No fim de maio, garimpeiros entraram em conflito com agentes de forças de segurança para impedir uma operação de combate à mineração ilegal nas terras indígenas Munduruku e Sai-Cinza.

Foi incendiada a casa da liderança indígena e coordenadora da associação Wakoborũn, Maria Leusa Munduruku – os indígenas acusam garimpeiros de terem ateado o fogo. Uma entidade indígena acionou o STF para garantir a segurança no local. O ministro Luís Roberto Barroso solicitou informações no caso.

O plano inicial previa a participação do Exército, que ficou responsável por apoio logístico, proteção da base operacional a ser montada no aeródromo de Jacareacanga, além de deslocamentos aéreos para acesso de áreas de interesse identificadas nos levantamentos preliminares.

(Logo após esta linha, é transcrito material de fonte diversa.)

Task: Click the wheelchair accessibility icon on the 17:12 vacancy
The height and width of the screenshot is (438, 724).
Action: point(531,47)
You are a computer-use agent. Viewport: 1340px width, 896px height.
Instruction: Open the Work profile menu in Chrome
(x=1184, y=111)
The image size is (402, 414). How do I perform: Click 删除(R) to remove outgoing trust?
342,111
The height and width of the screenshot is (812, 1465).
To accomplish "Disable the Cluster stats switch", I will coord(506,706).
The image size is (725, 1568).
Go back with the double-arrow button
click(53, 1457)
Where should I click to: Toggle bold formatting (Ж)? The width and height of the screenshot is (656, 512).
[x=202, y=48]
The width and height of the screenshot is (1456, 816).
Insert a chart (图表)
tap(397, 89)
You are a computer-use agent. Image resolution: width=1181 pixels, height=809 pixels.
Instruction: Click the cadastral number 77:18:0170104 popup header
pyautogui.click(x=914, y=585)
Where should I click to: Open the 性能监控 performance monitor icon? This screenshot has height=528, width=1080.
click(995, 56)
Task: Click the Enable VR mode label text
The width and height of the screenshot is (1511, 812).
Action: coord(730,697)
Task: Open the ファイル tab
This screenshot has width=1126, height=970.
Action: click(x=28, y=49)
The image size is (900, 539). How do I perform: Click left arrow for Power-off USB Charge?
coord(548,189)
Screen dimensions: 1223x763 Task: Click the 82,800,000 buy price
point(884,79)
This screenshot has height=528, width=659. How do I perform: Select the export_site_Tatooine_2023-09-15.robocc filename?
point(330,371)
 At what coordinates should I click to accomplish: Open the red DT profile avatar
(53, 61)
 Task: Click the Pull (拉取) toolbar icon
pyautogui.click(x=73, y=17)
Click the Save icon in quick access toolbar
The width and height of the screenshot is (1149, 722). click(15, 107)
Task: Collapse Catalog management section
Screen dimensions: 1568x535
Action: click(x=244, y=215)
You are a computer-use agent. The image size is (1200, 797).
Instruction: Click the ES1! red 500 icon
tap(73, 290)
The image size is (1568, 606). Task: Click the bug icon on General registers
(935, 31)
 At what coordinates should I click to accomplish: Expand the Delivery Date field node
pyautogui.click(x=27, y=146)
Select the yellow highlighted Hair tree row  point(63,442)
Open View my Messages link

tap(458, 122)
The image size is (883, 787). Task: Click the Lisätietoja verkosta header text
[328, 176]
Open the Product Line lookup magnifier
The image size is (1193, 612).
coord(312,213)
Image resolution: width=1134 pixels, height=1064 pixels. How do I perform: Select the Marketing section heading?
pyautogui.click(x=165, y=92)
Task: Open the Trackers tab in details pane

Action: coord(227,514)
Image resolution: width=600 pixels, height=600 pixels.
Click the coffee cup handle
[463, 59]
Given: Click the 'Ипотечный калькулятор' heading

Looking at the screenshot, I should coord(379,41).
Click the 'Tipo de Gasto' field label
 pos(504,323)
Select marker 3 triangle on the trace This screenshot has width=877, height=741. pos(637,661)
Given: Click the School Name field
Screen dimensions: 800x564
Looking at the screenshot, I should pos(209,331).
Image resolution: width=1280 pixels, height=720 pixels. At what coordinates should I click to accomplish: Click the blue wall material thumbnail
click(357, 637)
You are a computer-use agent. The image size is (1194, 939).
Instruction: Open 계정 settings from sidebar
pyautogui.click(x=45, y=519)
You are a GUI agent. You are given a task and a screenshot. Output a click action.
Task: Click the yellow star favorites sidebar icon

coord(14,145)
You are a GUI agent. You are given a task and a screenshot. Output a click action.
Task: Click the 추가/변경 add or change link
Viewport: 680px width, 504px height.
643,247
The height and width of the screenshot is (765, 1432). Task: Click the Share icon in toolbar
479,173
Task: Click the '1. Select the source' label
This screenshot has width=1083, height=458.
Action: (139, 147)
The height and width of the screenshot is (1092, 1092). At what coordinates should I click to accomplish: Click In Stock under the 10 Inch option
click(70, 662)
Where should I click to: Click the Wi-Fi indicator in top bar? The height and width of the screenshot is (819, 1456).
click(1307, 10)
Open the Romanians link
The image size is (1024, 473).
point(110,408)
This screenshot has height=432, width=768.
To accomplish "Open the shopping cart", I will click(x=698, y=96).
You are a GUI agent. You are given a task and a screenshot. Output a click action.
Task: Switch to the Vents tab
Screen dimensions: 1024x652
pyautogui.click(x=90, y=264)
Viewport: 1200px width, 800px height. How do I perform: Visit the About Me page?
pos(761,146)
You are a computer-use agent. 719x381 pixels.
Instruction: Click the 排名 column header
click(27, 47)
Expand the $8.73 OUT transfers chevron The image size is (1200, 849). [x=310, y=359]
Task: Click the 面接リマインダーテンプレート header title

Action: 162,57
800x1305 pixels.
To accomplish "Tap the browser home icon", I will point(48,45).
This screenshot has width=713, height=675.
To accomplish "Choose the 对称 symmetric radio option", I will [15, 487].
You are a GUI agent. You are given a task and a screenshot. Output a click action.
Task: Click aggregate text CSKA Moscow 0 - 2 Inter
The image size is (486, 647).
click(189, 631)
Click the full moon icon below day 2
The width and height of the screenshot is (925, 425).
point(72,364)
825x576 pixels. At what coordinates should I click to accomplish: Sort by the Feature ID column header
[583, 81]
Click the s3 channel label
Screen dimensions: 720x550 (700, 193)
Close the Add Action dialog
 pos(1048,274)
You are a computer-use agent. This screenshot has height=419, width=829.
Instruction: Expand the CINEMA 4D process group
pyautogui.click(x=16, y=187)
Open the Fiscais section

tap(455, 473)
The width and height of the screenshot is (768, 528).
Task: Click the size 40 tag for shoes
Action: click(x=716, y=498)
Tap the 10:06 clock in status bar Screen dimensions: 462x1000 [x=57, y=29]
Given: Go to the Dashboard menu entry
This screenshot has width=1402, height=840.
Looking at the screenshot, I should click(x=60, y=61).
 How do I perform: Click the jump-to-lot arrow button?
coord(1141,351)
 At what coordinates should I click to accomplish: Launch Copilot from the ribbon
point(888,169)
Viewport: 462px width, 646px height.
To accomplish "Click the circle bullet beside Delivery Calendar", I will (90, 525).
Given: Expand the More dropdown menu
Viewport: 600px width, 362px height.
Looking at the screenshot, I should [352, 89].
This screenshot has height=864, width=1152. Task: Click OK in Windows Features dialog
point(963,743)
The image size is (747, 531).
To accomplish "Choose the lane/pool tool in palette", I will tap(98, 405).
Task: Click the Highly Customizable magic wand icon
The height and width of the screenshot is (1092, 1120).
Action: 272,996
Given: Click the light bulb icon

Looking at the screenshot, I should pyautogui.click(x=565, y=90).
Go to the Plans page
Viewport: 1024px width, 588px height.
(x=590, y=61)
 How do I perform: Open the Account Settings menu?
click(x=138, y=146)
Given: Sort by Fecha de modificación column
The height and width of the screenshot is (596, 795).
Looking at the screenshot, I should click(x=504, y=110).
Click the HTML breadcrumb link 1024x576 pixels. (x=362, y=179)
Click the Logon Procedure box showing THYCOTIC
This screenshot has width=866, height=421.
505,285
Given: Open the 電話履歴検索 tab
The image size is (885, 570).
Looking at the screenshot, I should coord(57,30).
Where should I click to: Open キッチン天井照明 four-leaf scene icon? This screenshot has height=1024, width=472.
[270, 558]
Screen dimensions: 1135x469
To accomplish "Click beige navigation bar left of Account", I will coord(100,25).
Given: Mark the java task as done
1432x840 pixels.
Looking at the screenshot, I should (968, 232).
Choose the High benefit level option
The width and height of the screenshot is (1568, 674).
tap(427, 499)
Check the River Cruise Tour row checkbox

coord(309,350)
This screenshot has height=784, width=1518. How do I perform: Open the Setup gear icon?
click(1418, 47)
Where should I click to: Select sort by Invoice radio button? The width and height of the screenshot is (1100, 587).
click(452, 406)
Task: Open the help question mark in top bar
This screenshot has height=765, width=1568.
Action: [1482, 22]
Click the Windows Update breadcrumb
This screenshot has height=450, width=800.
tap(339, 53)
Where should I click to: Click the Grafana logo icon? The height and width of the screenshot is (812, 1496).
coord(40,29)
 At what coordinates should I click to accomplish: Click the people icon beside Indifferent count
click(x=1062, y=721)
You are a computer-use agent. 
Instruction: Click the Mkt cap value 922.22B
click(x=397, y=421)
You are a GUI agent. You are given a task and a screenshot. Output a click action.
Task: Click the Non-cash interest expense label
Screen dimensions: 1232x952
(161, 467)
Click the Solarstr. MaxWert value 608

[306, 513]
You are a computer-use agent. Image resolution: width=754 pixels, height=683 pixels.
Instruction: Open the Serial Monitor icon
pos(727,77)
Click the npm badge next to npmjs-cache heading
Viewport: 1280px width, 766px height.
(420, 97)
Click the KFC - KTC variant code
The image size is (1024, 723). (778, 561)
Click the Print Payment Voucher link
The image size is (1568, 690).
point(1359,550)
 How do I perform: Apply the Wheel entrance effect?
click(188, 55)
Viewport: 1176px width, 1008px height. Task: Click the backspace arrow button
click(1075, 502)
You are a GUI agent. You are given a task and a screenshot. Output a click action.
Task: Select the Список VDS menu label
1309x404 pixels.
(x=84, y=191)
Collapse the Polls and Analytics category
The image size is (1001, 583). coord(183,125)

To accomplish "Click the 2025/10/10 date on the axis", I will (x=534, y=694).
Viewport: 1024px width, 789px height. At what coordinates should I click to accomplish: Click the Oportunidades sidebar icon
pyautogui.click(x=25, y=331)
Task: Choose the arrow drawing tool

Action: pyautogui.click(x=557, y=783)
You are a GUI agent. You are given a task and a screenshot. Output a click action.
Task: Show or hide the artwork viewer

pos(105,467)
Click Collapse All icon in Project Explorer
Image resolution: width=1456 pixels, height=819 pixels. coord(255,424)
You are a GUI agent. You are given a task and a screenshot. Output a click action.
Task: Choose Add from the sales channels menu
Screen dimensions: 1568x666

A PGR afirmou que os relatos dos procuradores que estão na área afirmam que “o resultado prático da retirada de apoio logístico das Forças Armadas à Operação foi a grave deficiência na manutenção da ordem em Jacareacanga/PA e no interior da Terra Indígena Munduruku, que ocasionou danos concretos aos indígenas Munduruku, como a invasão na aldeia Tapajós e queima da residência da Liderança Maria Leusa Cosme Kaba Munduruku, que se viu forçada a sair de sua aldeia, juntamente com seus familiares, para evitar a perpetração de novos ataques.”

A PGR afirma que “outro ponto de especial atenção, foi a prematura retirada de todo o efetivo mobilizado, deixando à própria sorte e com grave risco de segurança pessoal, as lideranças que se opõem ao garimpo ilegal em terras indígenas”.

A PGR também diz que o vazamento de informações da ação prejudicou a operação e aponta aumento da escalada de violência no local, com violação dos direitos indígenas. A PGR afirmou ao STF que a saída do Exército da operação Mundurukânia, realizada na terra indígena Munduruku, em Jacareacanga (PA), provocou uma “grave deficiência na manutenção da ordem” no local e ocasionou “danos concretos” aos indígenas.